Выходя из кабинета, Чагдар оглянулся. Хомутников сидел, опустив голову, и скручивал в жгут носовой платок, пробуя на разрыв.
На родном хуторе Чагдар не задержался и на сутки. Выгрузил пожитки, отпустил грузовик обратно в Элисту, а ближе к вечеру сказал отцу, что отправляется в Новороссийск к семье.
– Тебя выгнали? – только и спросил отец на прощание.
– Нет, по собственному желанию, – как можно спокойнее ответил Чагдар.
– А разве так бывает? Разве желания теперь учитываются?
– Иногда, – улыбнулся Чагдар.
Он молча обнял Дордже, тот тоже молчал, только губы шевелились. У растерянной Булгун в глазах блеснули непрошеные слезы, и она тут же их сморгнула.
– Привет младшей невестке и племянникам, – тихо выговорила она. Булгун, похоже, единственная из семьи поверила, что Чагдар едет к своим.
У Чагдара и впрямь было сильное желание повидать семью. Найти, обнять, убедиться, что у них всё в порядке, и тогда уехать со спокойным сердцем подальше. Но он уже слышал про закон о заключении в лагеря жен врагов народа и не имел права рисковать Цаган и детьми, которых рассовали бы после посадки матери по детским домам для перевоспитания.

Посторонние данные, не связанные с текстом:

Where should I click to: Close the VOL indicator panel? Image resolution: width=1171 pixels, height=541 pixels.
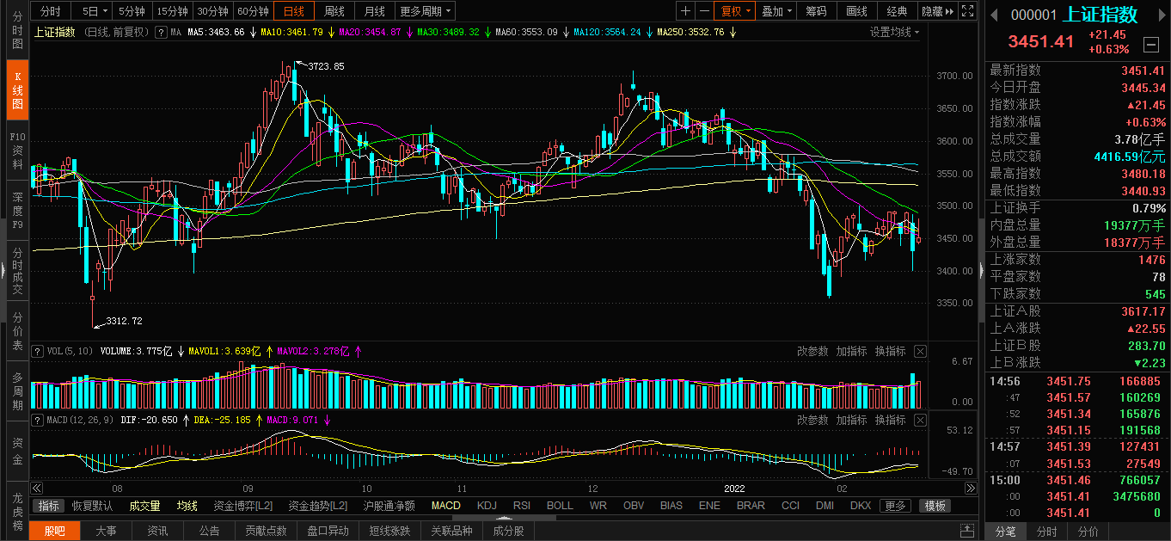click(x=920, y=351)
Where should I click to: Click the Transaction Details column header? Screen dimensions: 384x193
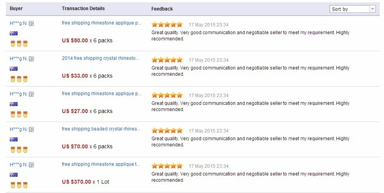click(x=83, y=9)
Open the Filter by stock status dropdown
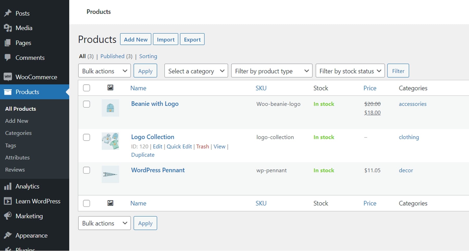This screenshot has width=469, height=251. coord(350,71)
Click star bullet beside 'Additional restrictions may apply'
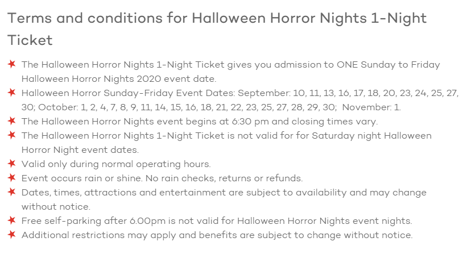 pyautogui.click(x=11, y=235)
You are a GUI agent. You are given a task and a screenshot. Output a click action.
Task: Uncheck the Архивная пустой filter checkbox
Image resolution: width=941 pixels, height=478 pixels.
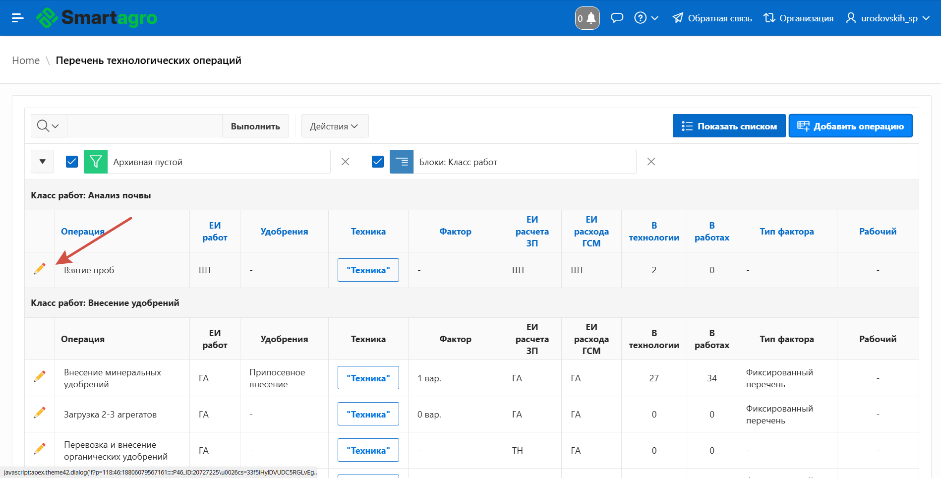pyautogui.click(x=72, y=162)
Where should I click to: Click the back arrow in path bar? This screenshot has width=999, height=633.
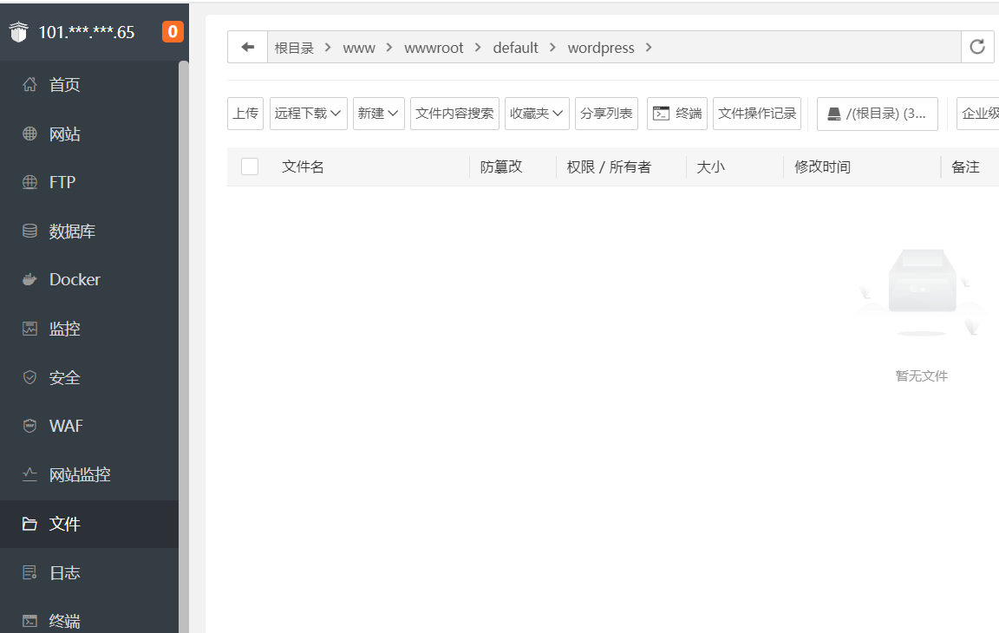(x=247, y=48)
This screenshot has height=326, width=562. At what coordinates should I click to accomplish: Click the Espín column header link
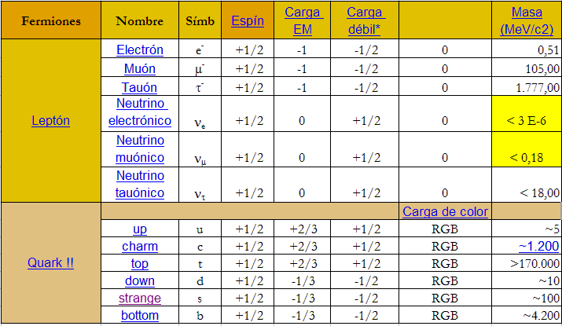(248, 21)
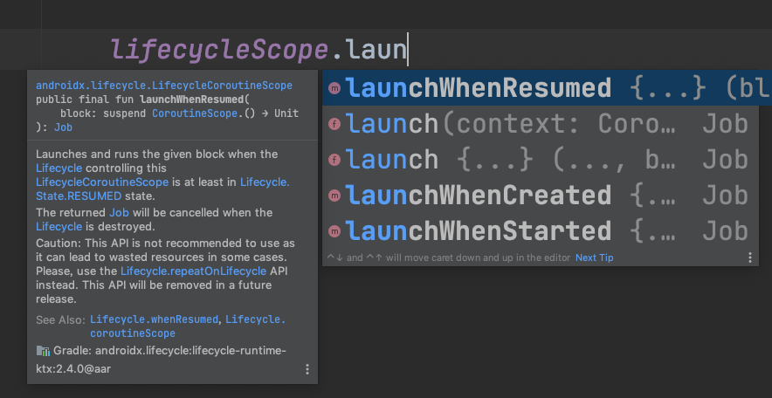Screen dimensions: 772x398
Task: Click the function icon beside launch(context: Coro…)
Action: [334, 124]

Враг народа… Он – враг народа! Он, боровшийся на стороне народа с семнадцати лет, всю жизнь старавшийся ради его блага. Он не менял жен, не искал личных выгод, не поддерживал националистов – нельзя же всерьез считать посиделки у соседа собранием обособленцев! На этом пункте своих рассуждений Чагдар обычно вспоминал про белогвардейское прошлое Очира и религиозное настоящее Дордже и сникал. Он не враг, конечно, но укрыватель. Однако его братья никому не делают зла, честно работают в колхозе вот уже сколько лет… Но тут всплывала жена непролетарского происхождения, хоть и сирота. И крыть уже было нечем.